> Brief: Which lines run from the one containing "Instruction: Show the Farmers Markets list" to the end of the entries? Quote them exactly, and nothing else.

---+---

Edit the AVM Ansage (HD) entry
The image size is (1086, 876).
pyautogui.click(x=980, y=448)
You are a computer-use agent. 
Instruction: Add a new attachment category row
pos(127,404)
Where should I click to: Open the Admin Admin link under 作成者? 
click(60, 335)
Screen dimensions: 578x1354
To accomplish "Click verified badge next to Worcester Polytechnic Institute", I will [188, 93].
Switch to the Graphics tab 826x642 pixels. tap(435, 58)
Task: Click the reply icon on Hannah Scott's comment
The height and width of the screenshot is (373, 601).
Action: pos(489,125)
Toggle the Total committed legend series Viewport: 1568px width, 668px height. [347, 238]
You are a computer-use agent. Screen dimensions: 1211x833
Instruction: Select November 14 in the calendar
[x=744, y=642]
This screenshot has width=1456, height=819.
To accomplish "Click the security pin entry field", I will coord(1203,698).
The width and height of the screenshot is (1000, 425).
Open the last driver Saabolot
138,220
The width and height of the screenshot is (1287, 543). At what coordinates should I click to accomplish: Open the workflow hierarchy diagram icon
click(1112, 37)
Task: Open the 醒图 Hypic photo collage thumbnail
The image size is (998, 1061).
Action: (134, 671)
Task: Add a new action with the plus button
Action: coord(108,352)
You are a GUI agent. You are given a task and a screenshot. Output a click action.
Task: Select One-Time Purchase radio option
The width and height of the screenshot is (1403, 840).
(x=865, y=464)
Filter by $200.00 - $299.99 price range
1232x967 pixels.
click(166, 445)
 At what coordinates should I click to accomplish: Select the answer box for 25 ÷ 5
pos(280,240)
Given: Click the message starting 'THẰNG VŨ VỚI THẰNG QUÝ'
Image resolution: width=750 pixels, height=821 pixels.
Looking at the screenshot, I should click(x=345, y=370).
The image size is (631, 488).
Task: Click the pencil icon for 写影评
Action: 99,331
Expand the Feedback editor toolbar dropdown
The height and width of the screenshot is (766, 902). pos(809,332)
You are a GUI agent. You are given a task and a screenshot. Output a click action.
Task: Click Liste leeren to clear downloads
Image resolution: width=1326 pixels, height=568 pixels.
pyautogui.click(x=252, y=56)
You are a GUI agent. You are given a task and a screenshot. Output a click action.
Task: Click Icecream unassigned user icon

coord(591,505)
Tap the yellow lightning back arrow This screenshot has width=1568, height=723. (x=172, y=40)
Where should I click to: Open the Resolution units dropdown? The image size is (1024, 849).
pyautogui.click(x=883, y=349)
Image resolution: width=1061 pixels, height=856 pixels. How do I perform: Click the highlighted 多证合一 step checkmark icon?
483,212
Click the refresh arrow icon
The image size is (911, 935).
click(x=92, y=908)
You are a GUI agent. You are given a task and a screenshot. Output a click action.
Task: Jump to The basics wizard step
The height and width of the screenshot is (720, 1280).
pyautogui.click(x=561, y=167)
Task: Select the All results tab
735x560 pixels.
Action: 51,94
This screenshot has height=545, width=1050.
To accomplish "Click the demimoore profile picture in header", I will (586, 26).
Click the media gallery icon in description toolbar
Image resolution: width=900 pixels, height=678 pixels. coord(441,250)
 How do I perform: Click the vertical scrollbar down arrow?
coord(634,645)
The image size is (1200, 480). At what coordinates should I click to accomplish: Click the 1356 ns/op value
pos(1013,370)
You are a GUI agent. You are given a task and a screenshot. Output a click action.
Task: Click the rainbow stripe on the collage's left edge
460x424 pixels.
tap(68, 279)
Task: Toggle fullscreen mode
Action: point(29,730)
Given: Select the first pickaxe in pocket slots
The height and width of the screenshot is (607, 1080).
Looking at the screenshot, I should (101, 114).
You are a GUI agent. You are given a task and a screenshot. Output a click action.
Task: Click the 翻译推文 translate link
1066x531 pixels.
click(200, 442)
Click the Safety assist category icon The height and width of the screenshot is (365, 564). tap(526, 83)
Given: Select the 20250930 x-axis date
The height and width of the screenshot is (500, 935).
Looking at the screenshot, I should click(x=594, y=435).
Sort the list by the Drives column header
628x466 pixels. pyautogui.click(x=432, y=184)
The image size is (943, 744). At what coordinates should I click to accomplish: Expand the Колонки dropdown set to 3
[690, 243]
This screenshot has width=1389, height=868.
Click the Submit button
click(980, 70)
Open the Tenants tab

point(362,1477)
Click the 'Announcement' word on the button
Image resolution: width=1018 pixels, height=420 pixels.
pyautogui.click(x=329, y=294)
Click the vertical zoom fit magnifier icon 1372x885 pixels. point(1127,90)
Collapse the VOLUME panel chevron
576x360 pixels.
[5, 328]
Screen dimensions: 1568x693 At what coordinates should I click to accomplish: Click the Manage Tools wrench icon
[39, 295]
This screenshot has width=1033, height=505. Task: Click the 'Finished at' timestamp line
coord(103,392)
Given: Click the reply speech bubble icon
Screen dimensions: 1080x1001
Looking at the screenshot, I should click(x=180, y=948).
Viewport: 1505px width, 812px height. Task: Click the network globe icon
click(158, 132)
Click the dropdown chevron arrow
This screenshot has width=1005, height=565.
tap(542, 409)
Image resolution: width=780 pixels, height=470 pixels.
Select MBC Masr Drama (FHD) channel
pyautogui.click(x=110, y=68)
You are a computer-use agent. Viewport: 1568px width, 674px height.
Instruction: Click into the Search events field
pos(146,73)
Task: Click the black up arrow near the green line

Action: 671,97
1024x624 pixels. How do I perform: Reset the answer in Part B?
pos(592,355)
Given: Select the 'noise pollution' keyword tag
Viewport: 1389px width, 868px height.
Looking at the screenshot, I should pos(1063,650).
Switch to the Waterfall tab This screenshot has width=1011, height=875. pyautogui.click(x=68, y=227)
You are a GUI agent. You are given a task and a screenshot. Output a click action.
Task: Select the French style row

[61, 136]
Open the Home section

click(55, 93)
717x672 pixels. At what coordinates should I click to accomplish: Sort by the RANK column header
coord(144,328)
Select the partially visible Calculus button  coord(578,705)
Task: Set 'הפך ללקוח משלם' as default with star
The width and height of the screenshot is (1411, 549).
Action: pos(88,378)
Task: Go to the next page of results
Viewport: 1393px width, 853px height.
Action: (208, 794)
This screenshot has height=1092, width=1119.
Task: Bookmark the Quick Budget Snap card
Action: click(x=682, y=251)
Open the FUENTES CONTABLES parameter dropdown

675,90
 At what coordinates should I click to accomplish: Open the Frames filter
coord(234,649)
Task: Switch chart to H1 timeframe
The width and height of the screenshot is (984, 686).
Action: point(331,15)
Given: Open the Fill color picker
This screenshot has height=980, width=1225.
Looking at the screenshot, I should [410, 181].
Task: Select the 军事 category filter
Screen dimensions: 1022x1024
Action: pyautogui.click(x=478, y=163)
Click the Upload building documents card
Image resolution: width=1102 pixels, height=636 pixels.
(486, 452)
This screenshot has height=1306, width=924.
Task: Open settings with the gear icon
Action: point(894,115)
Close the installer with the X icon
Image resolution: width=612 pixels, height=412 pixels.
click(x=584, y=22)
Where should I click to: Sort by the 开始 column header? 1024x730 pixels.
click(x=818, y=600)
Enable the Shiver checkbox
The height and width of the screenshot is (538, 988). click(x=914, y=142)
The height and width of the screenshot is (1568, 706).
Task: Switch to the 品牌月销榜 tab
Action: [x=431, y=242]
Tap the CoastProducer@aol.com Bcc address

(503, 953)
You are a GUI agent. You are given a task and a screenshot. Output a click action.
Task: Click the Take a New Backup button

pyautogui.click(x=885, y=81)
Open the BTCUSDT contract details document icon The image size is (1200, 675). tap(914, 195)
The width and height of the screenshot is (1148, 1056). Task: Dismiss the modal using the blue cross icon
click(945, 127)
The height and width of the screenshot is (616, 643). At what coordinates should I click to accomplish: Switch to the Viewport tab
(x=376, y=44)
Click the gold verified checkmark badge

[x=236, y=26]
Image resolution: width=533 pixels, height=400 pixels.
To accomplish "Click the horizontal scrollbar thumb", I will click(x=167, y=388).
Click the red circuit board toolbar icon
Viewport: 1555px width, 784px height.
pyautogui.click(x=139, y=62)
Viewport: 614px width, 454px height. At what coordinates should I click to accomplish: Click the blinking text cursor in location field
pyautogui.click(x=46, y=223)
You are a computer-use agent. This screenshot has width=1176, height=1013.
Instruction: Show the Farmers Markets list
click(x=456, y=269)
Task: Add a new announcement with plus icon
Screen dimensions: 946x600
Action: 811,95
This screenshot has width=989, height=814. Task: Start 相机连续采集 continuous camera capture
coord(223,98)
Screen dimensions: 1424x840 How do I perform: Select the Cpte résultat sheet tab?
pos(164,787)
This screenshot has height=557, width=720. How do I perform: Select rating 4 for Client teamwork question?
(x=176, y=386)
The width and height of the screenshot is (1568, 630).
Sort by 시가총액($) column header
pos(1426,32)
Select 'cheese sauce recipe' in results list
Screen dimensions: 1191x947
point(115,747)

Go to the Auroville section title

---+---

> Result below:
Instruction: Show the Farmers Markets list
click(x=456, y=269)
Task: Add a new announcement with plus icon
Screen dimensions: 946x600
Action: 811,95
This screenshot has width=989, height=814. Task: Start 相机连续采集 continuous camera capture
coord(223,98)
Screen dimensions: 1424x840 How do I perform: Select the Cpte résultat sheet tab?
pos(164,787)
This screenshot has height=557, width=720. How do I perform: Select rating 4 for Client teamwork question?
(x=176, y=386)
The width and height of the screenshot is (1568, 630).
Sort by 시가총액($) column header
pos(1426,32)
Select 'cheese sauce recipe' in results list
Screen dimensions: 1191x947
point(115,747)

Go to the Auroville section title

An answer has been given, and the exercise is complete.